Photo: Nigerian Jailed 27 Years In US Over Love Scam

Olayinka Ilumsa Sunmola, 33, of Lagos, Nigeria, was sentenced this morning to serve 324 months behind bars for an elaborate international romance scam he perpetrated from 2007 to 2014, U.S. Attorney Donald S. Boyce for the Southern District of Illinois announced today. Evidence presented in court showed that Sunmola was the ringleader of a criminal organization operating in South Africa that targeted hundreds of women across the United States, including many in the St. Louis area. The thieves managed to make away with millions of dollars in wire transfers and various electronics through the simple promise of true, enduring love.

The U.S. Postal Inspection Service began investigating Sunmola in 2012, when a woman in the Southern District of Illinois complained that she had been conned by a man masquerading online as "Elias Dyess."


The investigation soon revealed that "Dyess" was merely one of the dozens of fictitious online profiles Sunmola and his confederates concocted on dating websites like Match.com to lure unsuspecting women. Portraying himself as an American soldier stationed overseas, or an engineer working on a large government contract in South Africa, Sunmola cultivated romantic relationships with dozens of women across the country.

To further the conceit, he used photographs stolen from the hacked online accounts of real American men and researched facts about the American cities he pretended to be from. He also showered the women with poetry, cards, flowers, stuffed animals, and chocolates. Sunmola’s purpose was to lead each of his victims to believe that he was her "Prince Charming," her one true love, and the man with whom she was destined to spend the rest of her life.

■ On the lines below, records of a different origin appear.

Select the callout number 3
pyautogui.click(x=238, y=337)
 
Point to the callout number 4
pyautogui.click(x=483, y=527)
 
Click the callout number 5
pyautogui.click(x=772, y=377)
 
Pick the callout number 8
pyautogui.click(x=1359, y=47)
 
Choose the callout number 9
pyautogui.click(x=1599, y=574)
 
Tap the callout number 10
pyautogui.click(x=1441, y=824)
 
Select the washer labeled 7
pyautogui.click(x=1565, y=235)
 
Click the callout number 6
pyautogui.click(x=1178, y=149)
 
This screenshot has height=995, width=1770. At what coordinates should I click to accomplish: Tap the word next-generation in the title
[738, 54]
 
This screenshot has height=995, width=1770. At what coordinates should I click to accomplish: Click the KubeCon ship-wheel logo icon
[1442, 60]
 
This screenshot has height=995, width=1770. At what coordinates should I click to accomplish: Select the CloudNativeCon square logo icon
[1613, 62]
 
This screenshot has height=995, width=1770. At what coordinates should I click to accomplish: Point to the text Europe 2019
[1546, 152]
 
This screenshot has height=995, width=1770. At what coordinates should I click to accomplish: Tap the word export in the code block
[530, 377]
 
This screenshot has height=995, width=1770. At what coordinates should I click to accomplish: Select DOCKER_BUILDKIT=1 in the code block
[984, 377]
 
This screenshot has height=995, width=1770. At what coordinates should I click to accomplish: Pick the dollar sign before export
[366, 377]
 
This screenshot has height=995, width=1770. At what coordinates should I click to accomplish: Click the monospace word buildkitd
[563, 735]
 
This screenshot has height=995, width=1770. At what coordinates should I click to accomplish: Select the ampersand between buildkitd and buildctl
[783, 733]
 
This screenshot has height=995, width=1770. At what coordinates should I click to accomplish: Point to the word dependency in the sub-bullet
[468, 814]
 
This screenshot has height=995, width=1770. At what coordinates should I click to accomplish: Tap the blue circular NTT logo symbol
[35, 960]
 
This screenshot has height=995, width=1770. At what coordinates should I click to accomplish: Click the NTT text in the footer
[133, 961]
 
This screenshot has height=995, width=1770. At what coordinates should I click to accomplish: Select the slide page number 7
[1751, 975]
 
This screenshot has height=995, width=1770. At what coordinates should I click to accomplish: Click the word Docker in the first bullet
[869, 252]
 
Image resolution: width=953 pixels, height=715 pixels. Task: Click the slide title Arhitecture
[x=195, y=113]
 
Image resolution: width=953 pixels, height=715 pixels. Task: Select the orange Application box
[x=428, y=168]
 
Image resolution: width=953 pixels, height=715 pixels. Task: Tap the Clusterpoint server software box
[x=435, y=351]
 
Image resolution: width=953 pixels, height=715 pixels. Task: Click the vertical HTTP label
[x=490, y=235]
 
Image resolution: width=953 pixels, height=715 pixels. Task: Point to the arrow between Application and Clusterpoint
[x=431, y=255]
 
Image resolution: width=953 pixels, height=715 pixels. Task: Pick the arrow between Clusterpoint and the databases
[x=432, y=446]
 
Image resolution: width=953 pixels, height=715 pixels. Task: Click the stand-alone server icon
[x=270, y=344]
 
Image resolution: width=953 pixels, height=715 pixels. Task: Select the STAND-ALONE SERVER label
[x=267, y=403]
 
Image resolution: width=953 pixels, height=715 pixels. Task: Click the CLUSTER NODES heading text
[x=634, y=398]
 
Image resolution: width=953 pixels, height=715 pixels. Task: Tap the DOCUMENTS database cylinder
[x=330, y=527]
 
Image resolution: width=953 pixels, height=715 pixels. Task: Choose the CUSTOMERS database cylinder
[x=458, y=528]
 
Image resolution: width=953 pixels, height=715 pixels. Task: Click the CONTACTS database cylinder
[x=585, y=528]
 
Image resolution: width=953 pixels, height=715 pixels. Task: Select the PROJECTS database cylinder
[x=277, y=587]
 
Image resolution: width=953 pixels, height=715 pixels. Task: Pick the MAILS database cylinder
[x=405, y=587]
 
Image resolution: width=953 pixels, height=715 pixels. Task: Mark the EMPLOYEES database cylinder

Once he had successfully beguiled his target, Sunmola began to manufacture phony emergencies, each of which required increasingly large amounts of money from his victims. He played upon each woman’s romantic feelings and vulnerabilities, manipulating them into wiring

him money or shipping him laptop computers, tablets, and cell phones – equipment he told them he needed to complete his government mission. The women were invariably told to direct their shipments to "Ilumsa Sunmola," who was passed off as their lover’s driver, or a co-worker, or a hotel manager. In fact, it was Sunmola himself who was slowly bleeding them dry. When the money inevitably ran out, or the women refused to send more, Sunmola would abruptly end the relationship.